The problem with gold is that it's easy to find 20 reasons to be bullish or 20 reasons to be bearish (whether sober and rational or paranoid and conspiratorial), but rarely do any of these reasons point to an appropriate valuation.
There's Asian demand, the draining of Western bullion bank reserves, decreased ore grades on average worldwide, Chinese moves to weaken the dollar as a reserve currency.... I don't know, any number of reasonable things.
So do these factors imply that gold should be $1700/oz? $17,000/oz? Maybe they're already priced in at a too-high probability, so gold should be $700/oz? Without any rational criteria for valuation, gold "investing" is just speculation. Because there's no DCF analysis to be done, you can make pretty much any claim about price that you want and it's almost impossible to rationally argue with it. I think this is why the asset class attracts so many cranks, conspiracy theorists, and doomers who can't be bothered with things like probability weighted cash flow analysis and would rather just argue from the gut about which way the wind is blowing (for some reason, usually up from the fiery pits of hell).
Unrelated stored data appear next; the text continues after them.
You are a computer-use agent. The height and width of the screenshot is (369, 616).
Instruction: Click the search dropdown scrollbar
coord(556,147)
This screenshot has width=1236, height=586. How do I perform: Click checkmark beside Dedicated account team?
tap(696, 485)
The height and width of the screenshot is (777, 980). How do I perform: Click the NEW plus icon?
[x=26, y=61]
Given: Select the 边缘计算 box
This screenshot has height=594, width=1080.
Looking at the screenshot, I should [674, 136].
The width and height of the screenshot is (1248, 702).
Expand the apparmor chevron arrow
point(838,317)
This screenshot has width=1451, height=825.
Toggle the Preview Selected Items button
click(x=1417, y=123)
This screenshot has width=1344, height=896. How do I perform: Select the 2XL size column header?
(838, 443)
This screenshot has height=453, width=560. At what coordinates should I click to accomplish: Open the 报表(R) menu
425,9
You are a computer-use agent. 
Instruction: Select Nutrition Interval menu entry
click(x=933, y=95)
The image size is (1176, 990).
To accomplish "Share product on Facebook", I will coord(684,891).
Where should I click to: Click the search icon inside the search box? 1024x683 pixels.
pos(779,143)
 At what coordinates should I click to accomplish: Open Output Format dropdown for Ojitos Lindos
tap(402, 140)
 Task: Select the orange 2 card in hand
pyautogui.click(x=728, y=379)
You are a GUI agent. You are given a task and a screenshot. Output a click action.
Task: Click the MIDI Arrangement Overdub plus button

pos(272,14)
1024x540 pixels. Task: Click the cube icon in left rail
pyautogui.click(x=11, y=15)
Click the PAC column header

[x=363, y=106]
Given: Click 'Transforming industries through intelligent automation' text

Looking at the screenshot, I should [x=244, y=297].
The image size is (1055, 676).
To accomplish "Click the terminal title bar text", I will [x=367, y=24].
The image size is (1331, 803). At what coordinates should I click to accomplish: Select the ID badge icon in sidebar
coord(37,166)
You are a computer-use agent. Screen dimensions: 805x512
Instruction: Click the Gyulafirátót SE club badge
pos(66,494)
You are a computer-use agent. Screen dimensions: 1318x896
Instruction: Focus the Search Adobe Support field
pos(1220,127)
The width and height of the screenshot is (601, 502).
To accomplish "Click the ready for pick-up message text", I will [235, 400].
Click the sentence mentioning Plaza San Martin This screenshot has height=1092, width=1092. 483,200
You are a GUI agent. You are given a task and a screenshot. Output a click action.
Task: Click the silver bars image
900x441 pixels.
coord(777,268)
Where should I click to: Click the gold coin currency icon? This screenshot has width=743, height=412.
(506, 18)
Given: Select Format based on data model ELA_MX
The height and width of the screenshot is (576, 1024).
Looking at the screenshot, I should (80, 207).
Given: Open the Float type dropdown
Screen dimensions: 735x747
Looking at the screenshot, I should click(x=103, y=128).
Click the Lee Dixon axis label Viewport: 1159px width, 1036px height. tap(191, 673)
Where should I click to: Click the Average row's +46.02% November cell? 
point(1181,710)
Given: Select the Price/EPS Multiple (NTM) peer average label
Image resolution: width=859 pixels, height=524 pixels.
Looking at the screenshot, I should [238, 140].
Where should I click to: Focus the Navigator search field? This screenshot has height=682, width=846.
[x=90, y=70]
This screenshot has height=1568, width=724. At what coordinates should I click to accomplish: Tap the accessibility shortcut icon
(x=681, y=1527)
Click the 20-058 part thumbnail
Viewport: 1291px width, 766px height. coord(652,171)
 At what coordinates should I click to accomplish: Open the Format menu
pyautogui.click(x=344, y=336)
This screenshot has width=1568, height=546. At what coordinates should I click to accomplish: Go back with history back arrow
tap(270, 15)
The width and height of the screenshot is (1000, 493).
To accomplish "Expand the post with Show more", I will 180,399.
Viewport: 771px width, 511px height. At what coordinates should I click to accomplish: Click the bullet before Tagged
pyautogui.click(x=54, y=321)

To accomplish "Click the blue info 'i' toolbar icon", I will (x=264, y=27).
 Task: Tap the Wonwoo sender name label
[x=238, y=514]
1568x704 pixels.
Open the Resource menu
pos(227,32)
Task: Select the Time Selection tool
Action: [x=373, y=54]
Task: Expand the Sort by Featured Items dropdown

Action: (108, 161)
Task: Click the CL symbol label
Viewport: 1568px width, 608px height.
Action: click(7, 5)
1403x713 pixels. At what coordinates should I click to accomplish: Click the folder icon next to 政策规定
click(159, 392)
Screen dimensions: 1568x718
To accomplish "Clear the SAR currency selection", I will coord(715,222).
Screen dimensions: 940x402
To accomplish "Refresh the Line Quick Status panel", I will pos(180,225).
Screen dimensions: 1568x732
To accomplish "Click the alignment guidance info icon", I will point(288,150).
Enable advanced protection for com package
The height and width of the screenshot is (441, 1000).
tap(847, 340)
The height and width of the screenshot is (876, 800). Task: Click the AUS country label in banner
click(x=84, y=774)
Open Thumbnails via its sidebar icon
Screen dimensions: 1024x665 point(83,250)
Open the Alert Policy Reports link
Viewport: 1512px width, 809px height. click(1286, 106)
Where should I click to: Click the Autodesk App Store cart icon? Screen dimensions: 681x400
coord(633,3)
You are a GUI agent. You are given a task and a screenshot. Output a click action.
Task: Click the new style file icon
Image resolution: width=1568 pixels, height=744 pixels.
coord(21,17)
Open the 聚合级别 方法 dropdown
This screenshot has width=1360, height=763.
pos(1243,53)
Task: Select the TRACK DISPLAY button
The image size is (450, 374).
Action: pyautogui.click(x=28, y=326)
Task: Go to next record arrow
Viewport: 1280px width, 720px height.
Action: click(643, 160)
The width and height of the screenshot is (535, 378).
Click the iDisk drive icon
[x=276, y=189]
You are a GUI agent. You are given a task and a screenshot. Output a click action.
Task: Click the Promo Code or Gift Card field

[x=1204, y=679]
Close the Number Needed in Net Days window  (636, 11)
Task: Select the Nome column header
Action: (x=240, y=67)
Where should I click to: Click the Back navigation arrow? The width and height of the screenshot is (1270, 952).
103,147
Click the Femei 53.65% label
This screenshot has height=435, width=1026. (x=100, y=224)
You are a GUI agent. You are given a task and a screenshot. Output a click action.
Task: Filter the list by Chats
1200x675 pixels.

Nothing wrong with gold as an alternate currency (albeit a volatile one), and it may well have a place in a balanced portfolio as a diversifier, but arguing around in circles for hours about whether it should go up or down is more or less an exercise in futility IMHO.
Oh, and the whole "fiat currency" argument is a straw man as far as I'm concerned. Of course paper money is a bad long term investment. Of course gold will outperform it over the long haul. Maybe paper money will devalue like clockwork at 2%/yr, maybe it will experience periods of faster devaluation. I don't know anyone arguing differently. That doesn't mean gold still isn't a loser.